Adventures at Barbershops, and Other Matters

Oct 7, 2019


by Darryl Wellington & Jean-Marie Mauclet

If I told you that getting a hairstyle is about a lot more than losing a bit of unnecessary hair, because it involves self-expression, self- esteem, and even a sense of social identity, I probably wouldn’t be telling you anything new.

And if I told you that since the 1800’ s black barbershops and beauty parlors have been significant gathering places and “community hubs” where African Americans communed to swap stories, gossip, or debate politics in a friendly atmosphere, that may not be news either.

The folk tradition of blacks transforming barbershops and beauty parlors into social spaces has been popularized – and humorously satirized! – in movies including Barbershop and Barbershop: Back in Business.

It’s in recognition that a hairstyle is a major social signifier which makes millions of people feel good about themselves and their role in society that conNECKtedTOO is sponsoring “the Charleston Cut,” an occasion for local barbershops to create hairstyles for the Low Country. No Cut will be the prizewinner because conNECKtedTOO does not promote  competition between TINY Businesses, but rather the spirit of service to community. Participants however will be identified with their creation on professional, large-format photographs to be exhibited with artifacts from other conNECKtedTOO members: a celebration of the grassroots role TINY BUSINESS plays in the quality of neighborhoods’ life.

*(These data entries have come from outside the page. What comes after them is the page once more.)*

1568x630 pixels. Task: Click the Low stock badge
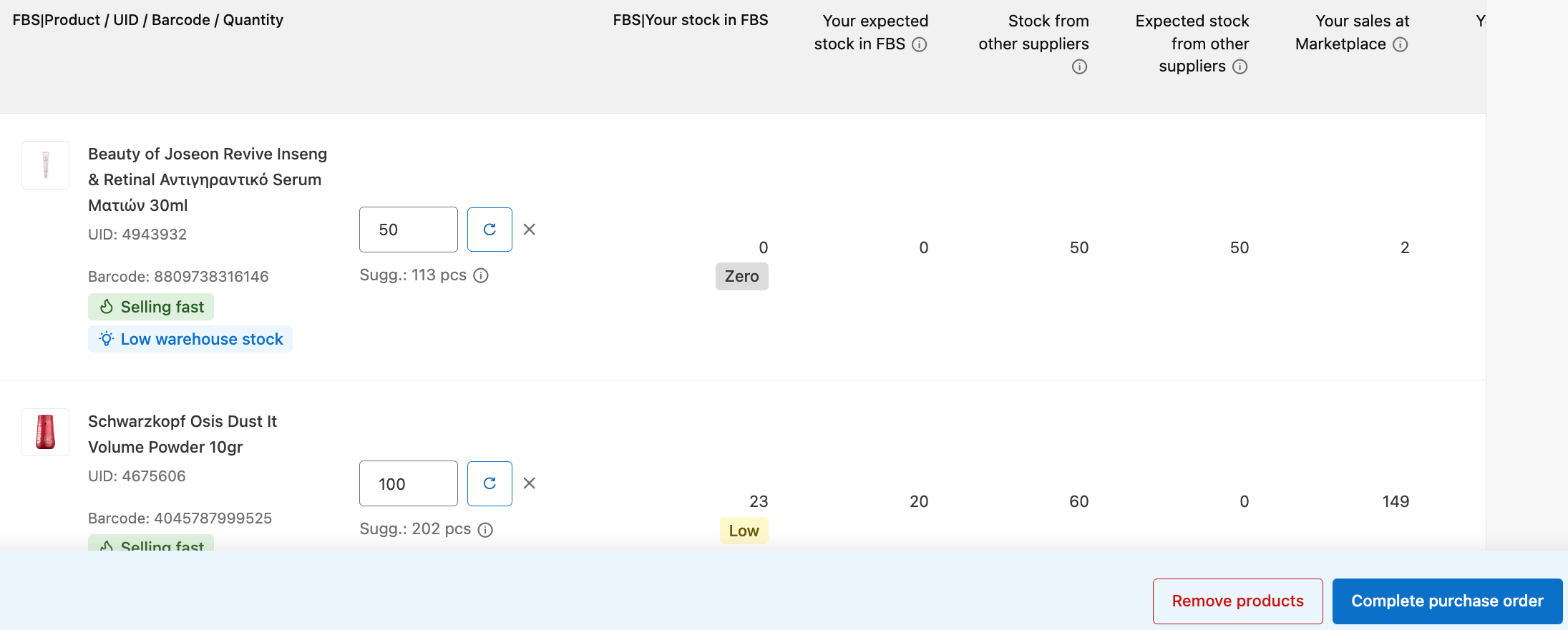(744, 531)
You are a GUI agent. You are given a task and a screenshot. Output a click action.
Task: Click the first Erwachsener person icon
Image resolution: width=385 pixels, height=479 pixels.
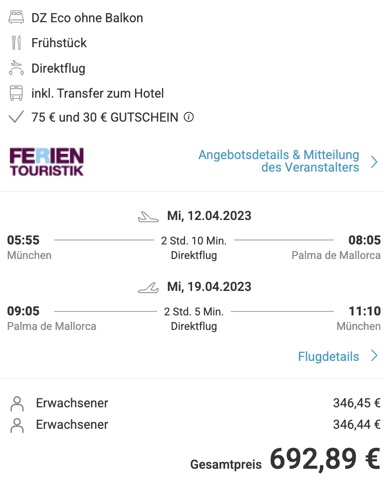(17, 403)
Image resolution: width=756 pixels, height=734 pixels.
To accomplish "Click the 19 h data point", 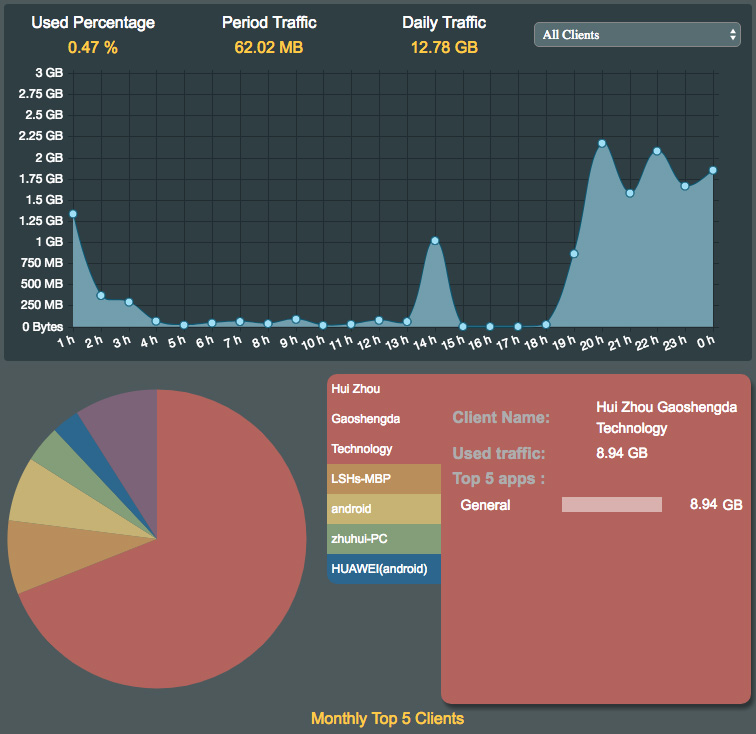I will (574, 254).
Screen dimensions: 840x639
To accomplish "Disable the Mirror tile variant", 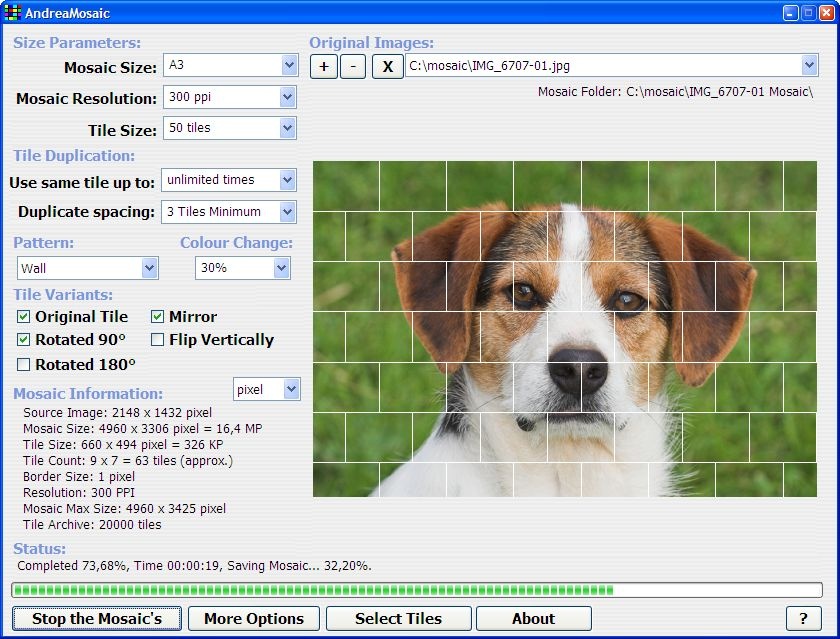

Behind the glamour of a good, noteworthy haircut or style that earns admiring glances, lies the history of black barbershops and beauty parlors which runs parallel to the story of the growth of black businesses..

Barbershops—indeed – were among the first outfits operated by black entrepreneurs.

In slavery times, barbering was considered a lowly, or servant profession, a job that was too “undistinguished” to be performed by whites.

White slave owners established businesses using skilled blacks whom they hired out to oversee the dress, grooming and barbering of other whites. Hence, the majority of people in America with barber knowledge were Blacks who performed the task for their masters.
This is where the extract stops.